Bagasse is a by-product of the sugarcane liquid extraction process. Bagasse is one of the sources of biomass, whose utilization is currently mostly only as fuel in steam boilers, as raw materials of paper, or as a source of animal feed. The bagasse used is bagasse which has undergone the fifth milling process from the process of sugar (Figure 5) [11].

Figure 5.

Sugar cane—Bagasse [11].

Bagasse mostly contains lignocellulose. The fiber length is between 1.7 and 2 mm with a diameter of about 20 μm. Bagasse contains 48–52% water, average sugar is 3.3%, and average fiber is 47.7%. Bagasse fiber is insoluble in water and consists mainly of cellulose, pentose, and lignin.

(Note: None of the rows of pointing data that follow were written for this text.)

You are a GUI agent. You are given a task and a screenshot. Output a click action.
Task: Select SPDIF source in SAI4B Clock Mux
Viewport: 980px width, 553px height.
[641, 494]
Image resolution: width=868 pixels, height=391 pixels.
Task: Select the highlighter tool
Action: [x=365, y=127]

Based on chemical analysis, the average bagasse has a chemical composition, namely, ash 3.28%, lignin 22.09%, cellulose 37.65%, juice 1.81%, pentosan 27.97%, and SiO2 3.01% [6].

The process of bagasse becomes lignosulfonate starting from the separation of lignin from bagasse and then reaction with sodium bisulfite to sodium lignosulfonate. The processing of bagasse to produce lignosulfonate was initially performed by isolation of lignin and the isolated lignin transformed into sodium lignosulfonate by sulfonation process. The process is using reflux equipment with a condenser and bagasse at 80 mesh in size. The lignin isolation process uses reflux for 4 h, with sodium hydroxide reagent. The lignin produced was then processed into lignosulfonate using sodium bisulfite reagent and refluxed for 4 h [11].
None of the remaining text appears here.